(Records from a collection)
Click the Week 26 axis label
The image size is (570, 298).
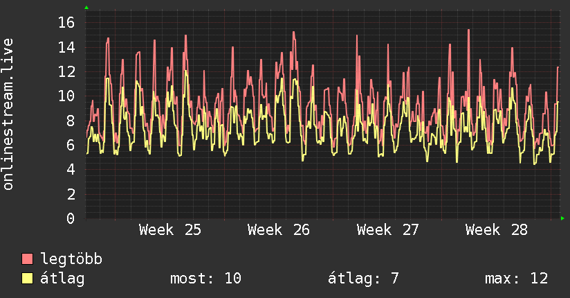[x=279, y=230]
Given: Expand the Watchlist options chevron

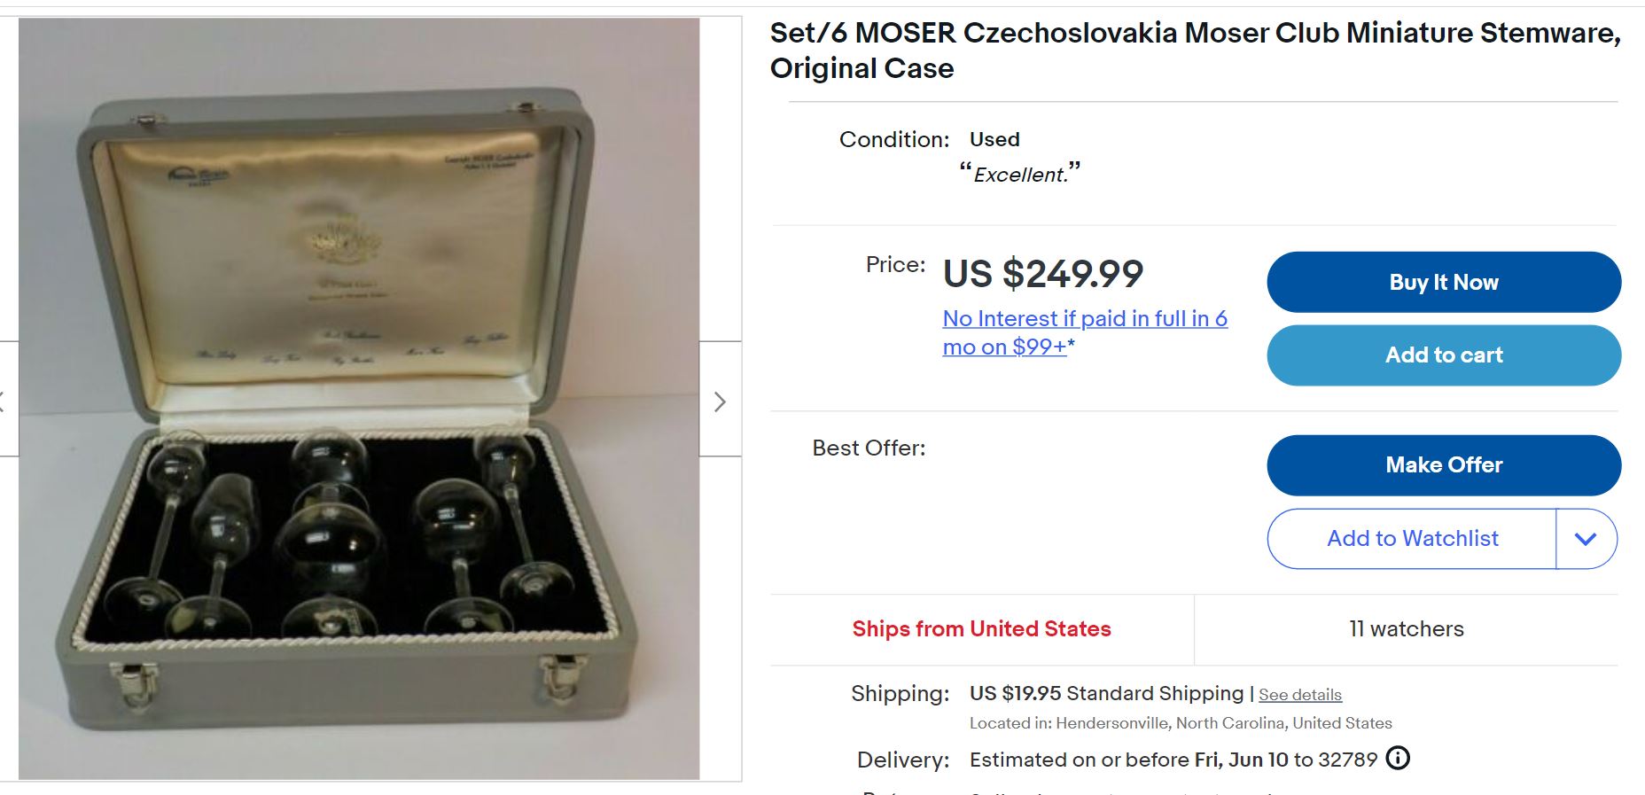Looking at the screenshot, I should coord(1587,538).

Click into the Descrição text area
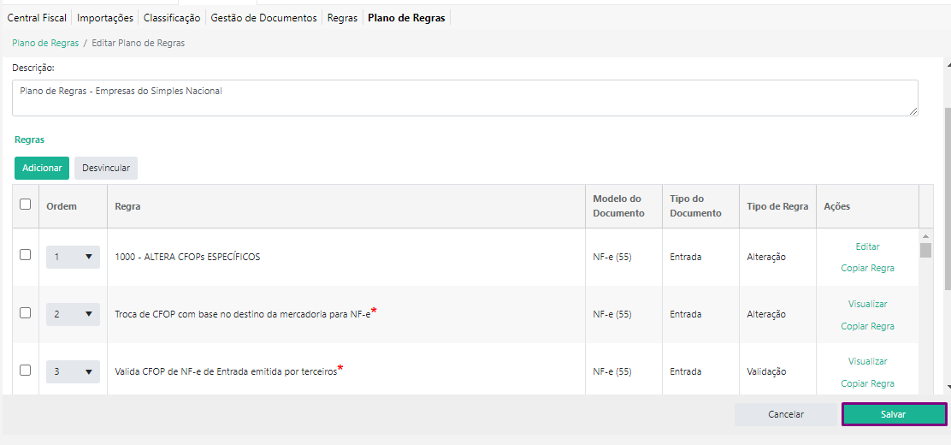(464, 98)
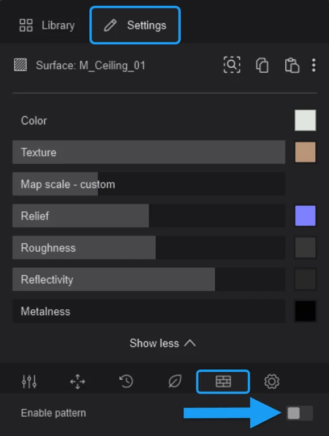Open the brick pattern tab icon

click(x=223, y=381)
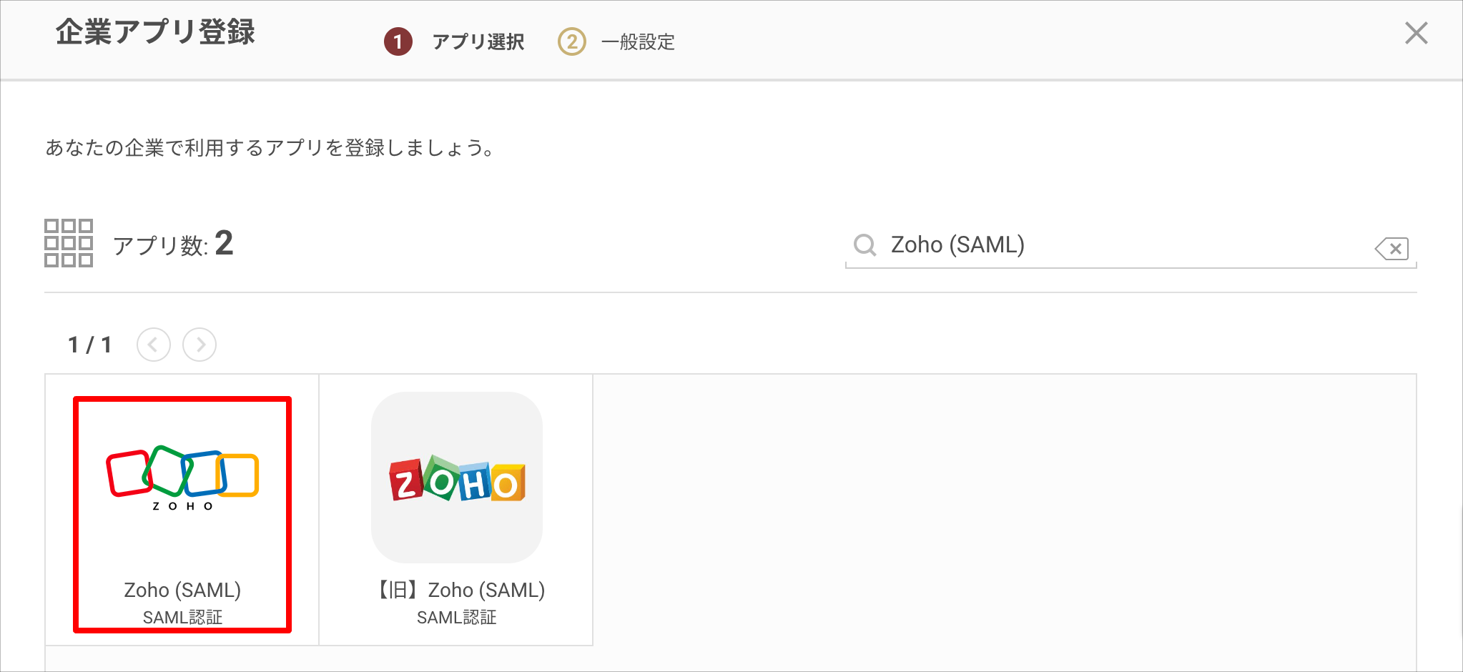The width and height of the screenshot is (1463, 672).
Task: Click the Zoho (SAML) app name text
Action: (x=182, y=590)
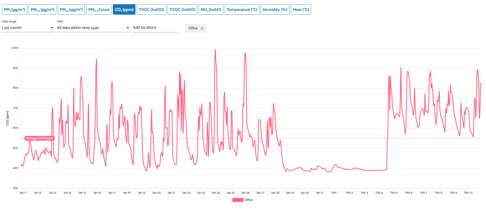The image size is (486, 213).
Task: Remove the Office location chip
Action: (x=202, y=28)
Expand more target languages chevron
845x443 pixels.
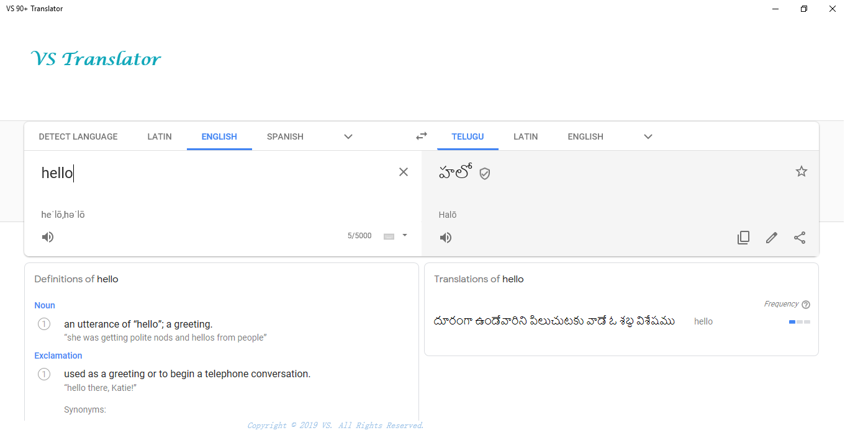coord(648,136)
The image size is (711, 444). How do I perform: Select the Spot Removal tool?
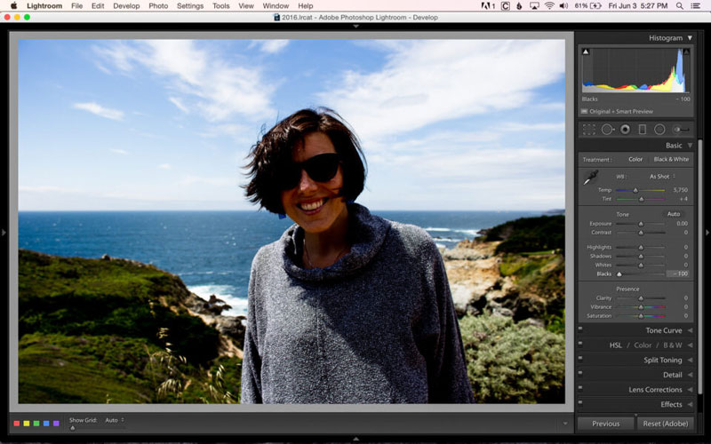click(x=607, y=130)
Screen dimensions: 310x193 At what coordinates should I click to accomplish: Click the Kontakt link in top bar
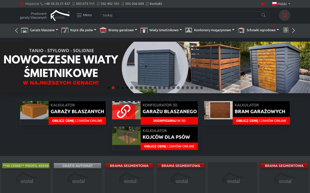click(x=155, y=4)
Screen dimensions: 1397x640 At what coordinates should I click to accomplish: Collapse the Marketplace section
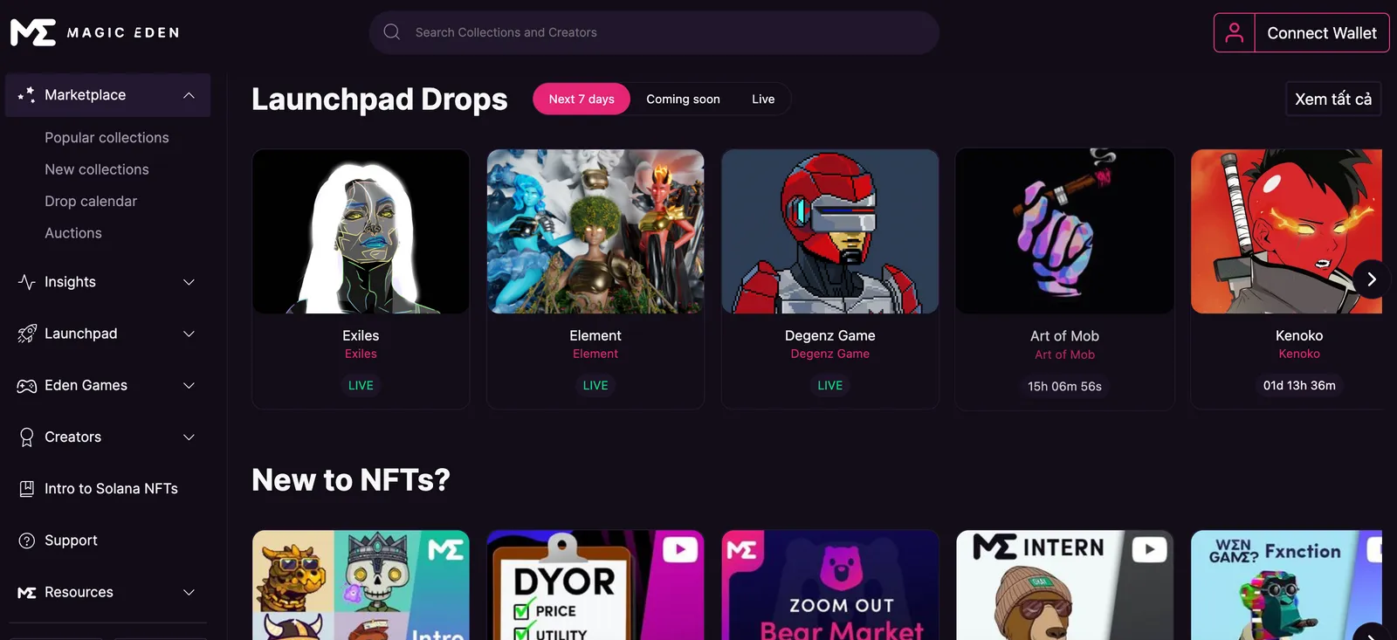click(x=189, y=95)
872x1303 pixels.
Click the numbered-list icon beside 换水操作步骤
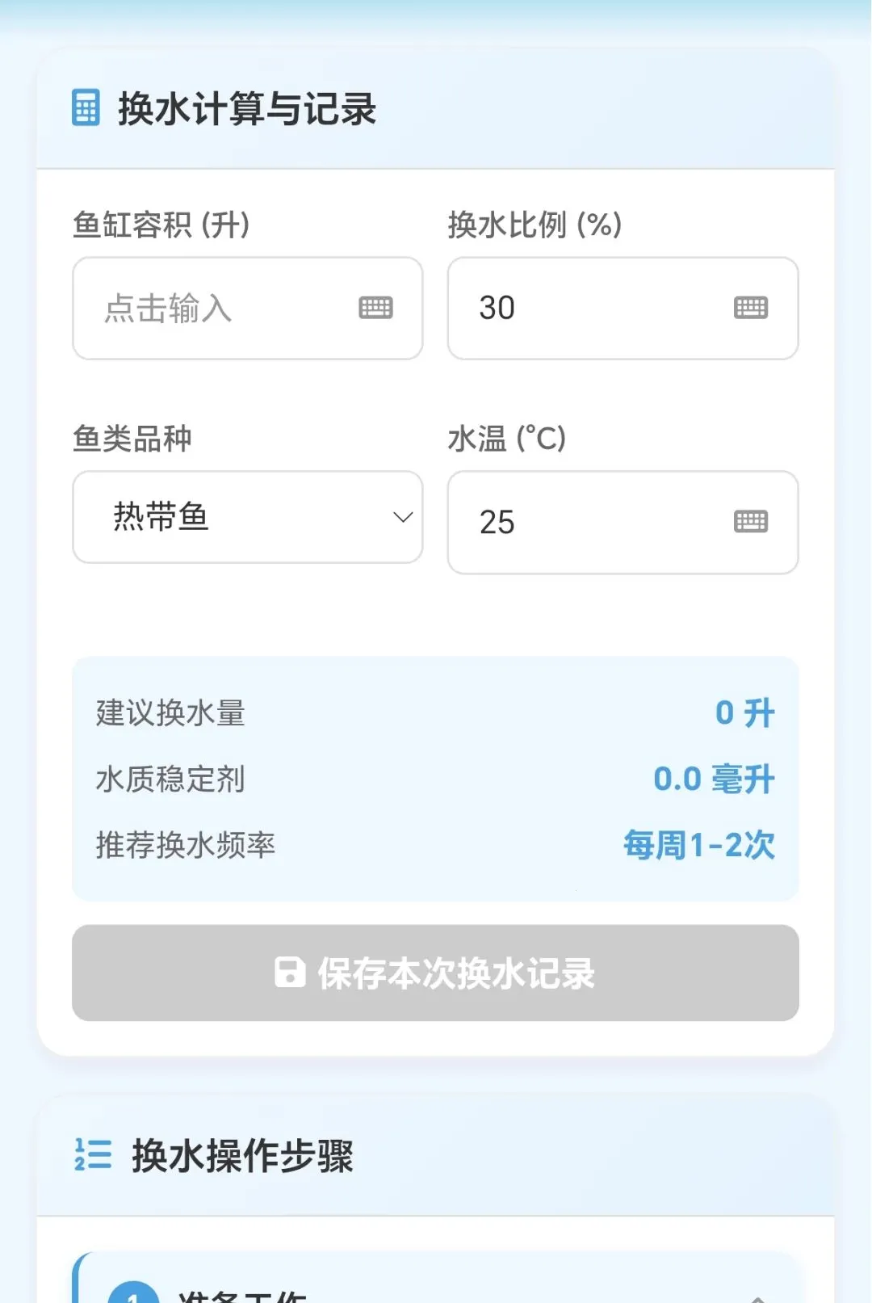coord(92,1154)
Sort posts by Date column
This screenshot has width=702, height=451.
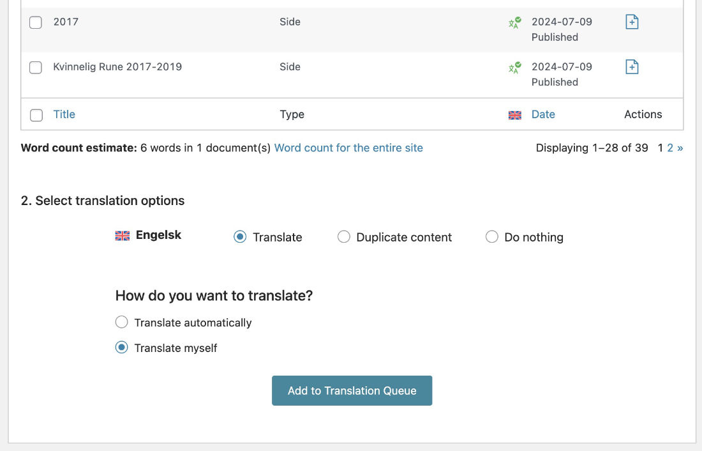[543, 114]
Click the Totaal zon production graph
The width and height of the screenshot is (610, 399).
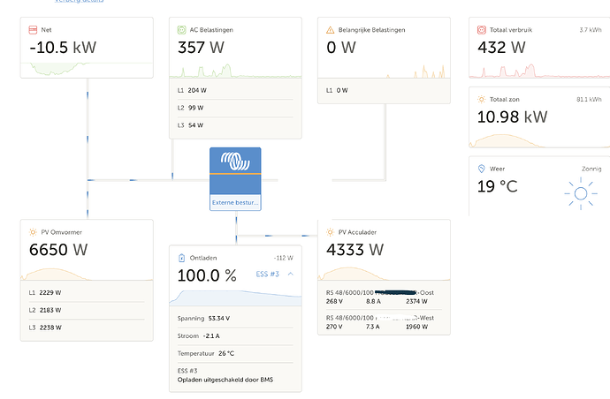(539, 140)
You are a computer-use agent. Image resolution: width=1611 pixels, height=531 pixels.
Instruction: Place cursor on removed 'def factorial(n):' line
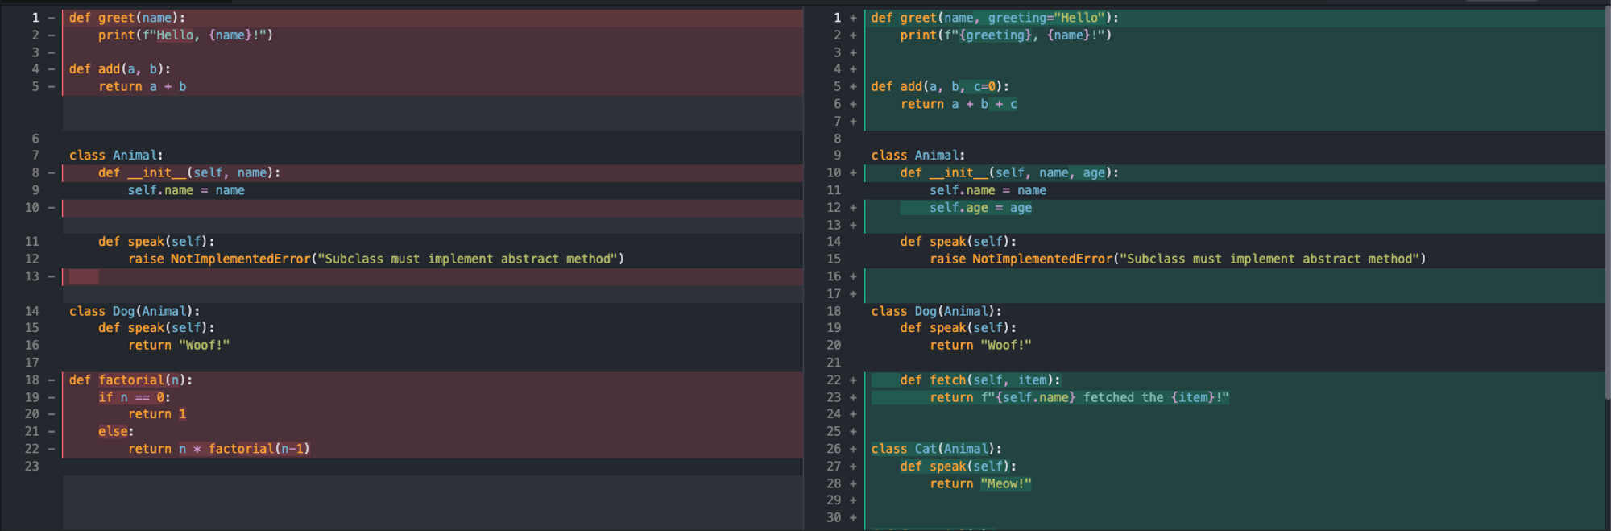click(130, 380)
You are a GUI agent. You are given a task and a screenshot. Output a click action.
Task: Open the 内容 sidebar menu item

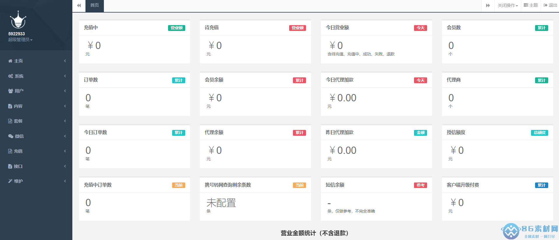pos(18,106)
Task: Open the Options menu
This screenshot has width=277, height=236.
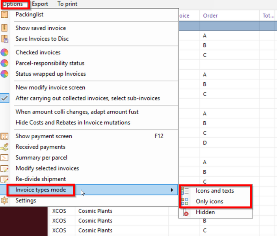Action: click(x=13, y=4)
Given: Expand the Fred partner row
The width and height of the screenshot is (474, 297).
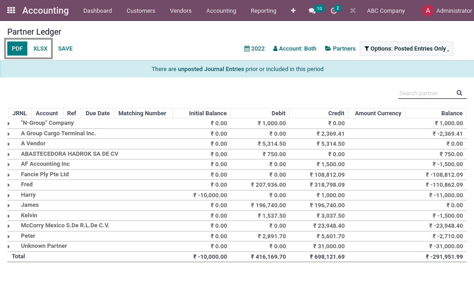Looking at the screenshot, I should (x=9, y=185).
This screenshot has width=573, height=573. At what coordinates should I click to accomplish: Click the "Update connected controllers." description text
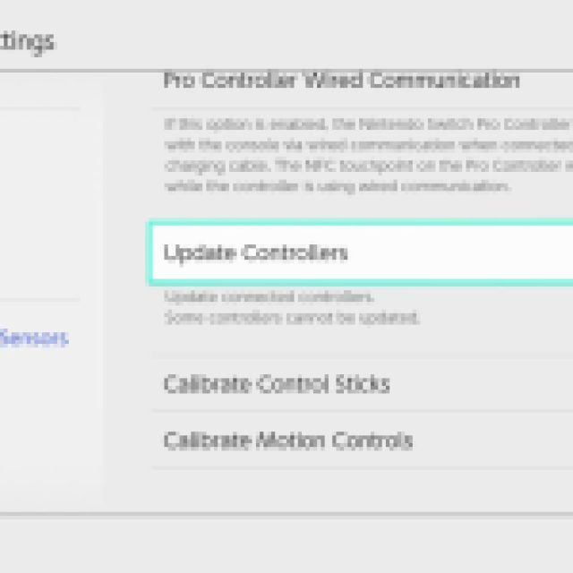[x=269, y=297]
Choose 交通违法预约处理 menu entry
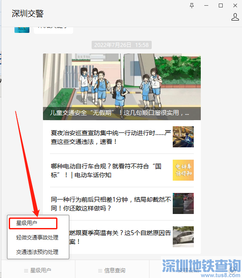 click(37, 252)
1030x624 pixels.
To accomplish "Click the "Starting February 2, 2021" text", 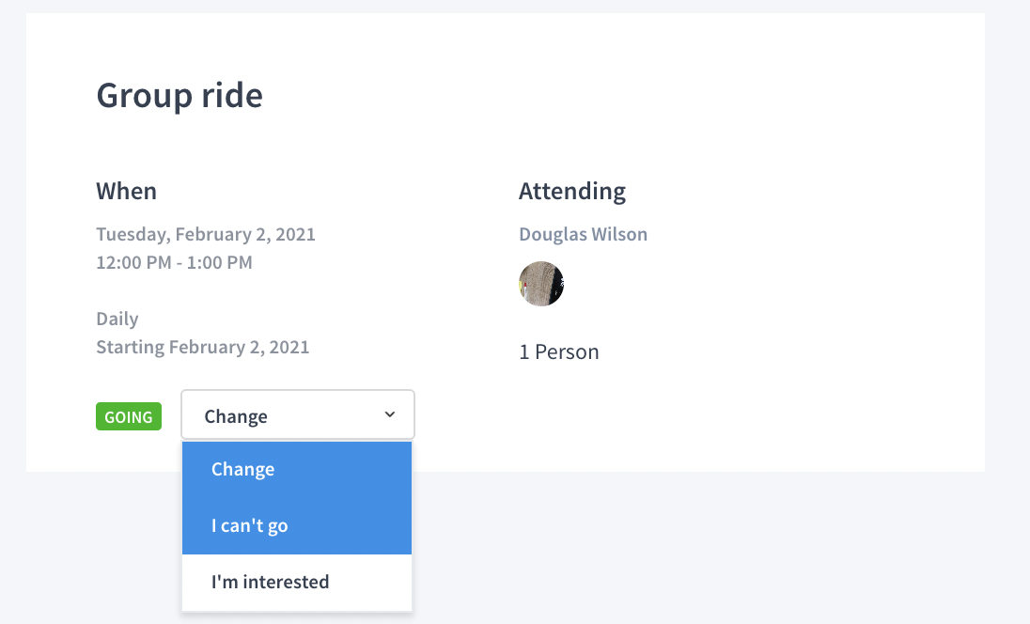I will (203, 347).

Exercise details:
What do the entries above read from the line containing "Click the numbered-list icon beside 换水操作步骤" through the line containing "You are a computer-use"? Output those lines exactly, both ends included, with the pictures left out.

Your response:
Click the numbered-list icon beside 换水操作步骤
coord(92,1154)
Sort posts by Date column
This screenshot has width=702, height=451.
[543, 114]
Click the Totaal zon production graph
The width and height of the screenshot is (610, 399).
(539, 140)
You are a computer-use agent. Image resolution: width=1611 pixels, height=531 pixels.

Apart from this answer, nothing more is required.